#### EXERCISE:
In the text on machine-translated subtitles, please rewrite everything from "What we observed" up to and including "the figures below.", swapping "figures" for "charts".

#### SUPPLIED PASSAGE:
------------------------------------------------------------

One important part of the MeMAD project is working with potential users of the tools developed, as well as presenting the research and development work to professional communities and wider public audiences. In November and early December of 2019, we carried out user evaluation with professional translators to find out what they thought about using machine-translated subtitles as part of their workflow and how it would affect their productivity. This kind of user evaluation represents the evaluation phase of the user-centred design approach that is central to the development work in the MeMAD project. The evaluations were organised by the project partners at University of Helsinki and Finnish Broadcasting Company Yle, and a total of 12 professionals working with audiovisual translation participated in the experiments. So what happened in the tests and what did the professionals think?
Pilot testing machine translation and post-editing for subtitles
In our user evaluation experiments, the translators worked on creating subtitles for short clips of different types of videos – from European election debates to youth-oriented talk shows – in four different language pairs: English-Finnish, Finnish-English, Finnish-Swedish and Swedish-Finnish. We collected data about both the process of “post-editing” or correcting machine translated subtitles and creating subtitles “from scratch”, without using machine translation. The collected keylogging data allows us to compare the time it took to complete the tasks and the number of keystrokes used by the translators. Measuring the number of keystrokes allows us to determine the amount of technical effort the translators used to complete different types of tasks. Analysing such processes involves also another type of effort, namely the cognitive effort required to come up with a translation solution, to spot potential errors and decide on the necessary corrections. This type of effort is more difficult to capture, although some information can be gained from analysing pauses in the keylogging data. Alongside process data, we also collected feedback from the translators both as numerical assessments of perceived effort and various other aspects of the user experience and through interviews.
What we observed in the process data was that, on average, post-editing machine-translated subtitles was faster than creating subtitles from scratch, and also involved fewer keystrokes, as is shown in the figures below.
The types of keystroke used also showed some differences in how post-editing differs from translation from scratch. Because the machine translation output already contains some of the words that will end up in the final translation, the translators needed fewer keystrokes to produce text. On the other hand, correcting the output involves deleting incorrect or unnecessary words, increasing the number of keystrokes needed for this purpose. In subtitle translation, keystrokes are also needed for creating or changing the subtitle frames where the text is shown, and their timing on screen.
In these experiments, we used two different types of output: one produced with a sentence-level machine translation model and the other with a document-level model. On average, the translators were a bit faster when working with output from the sentence-level model, but no clear difference could be seen between the two. What we found instead was that there were noticeable differences in task duration and keystrokes between different translators and different types of clips. A more detailed analysis of these differences is still ongoing, but at first glance, they suggest that the machine translation output was more helpful with the EU debates, for example, than with the more colloquial style of the youth programme. Training data for the machine translation systems included substantial amounts of text dealing with EU topics, which may explain better output. On the other hand, informal speech is a challenge for machine translation, because suitable training data is more difficult to find.
So what did the professional translators think?
Learning about the experience of real users interacting with the tools and outputs is an important part of the development of the MeMAD prototypes, and for this reason we collected feedback from the translators participating in the experiment. Immediately after the subtitling tasks, the translators filled out a questionnaire based on the User Experience Questionnaire. This questionnaire is widely used to collect users’ impressions of usability and efficiency of a tool. It asks the user to evaluate various aspects of their experience according to positive vs negative adjective pairs. Responses from the translators participating in the experiment are shown in the image as an average for each of the four language pairs. The value 0 represents a neutral assessment, with longer bars to the positive or negative side indicating stronger reactions.

------------------------------------------------------------

#### MATERIAL PROVIDED:
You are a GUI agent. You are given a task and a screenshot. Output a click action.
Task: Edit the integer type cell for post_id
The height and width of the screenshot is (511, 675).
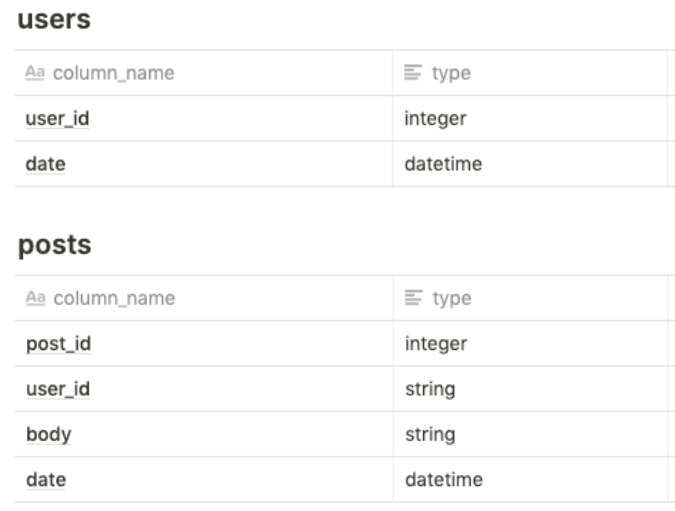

------------------------------------------------------------

#### RESULT FOR THIS EXERCISE:
What we observed in the process data was that, on average, post-editing machine-translated subtitles was faster than creating subtitles from scratch, and also involved fewer keystrokes, as is shown in the charts below.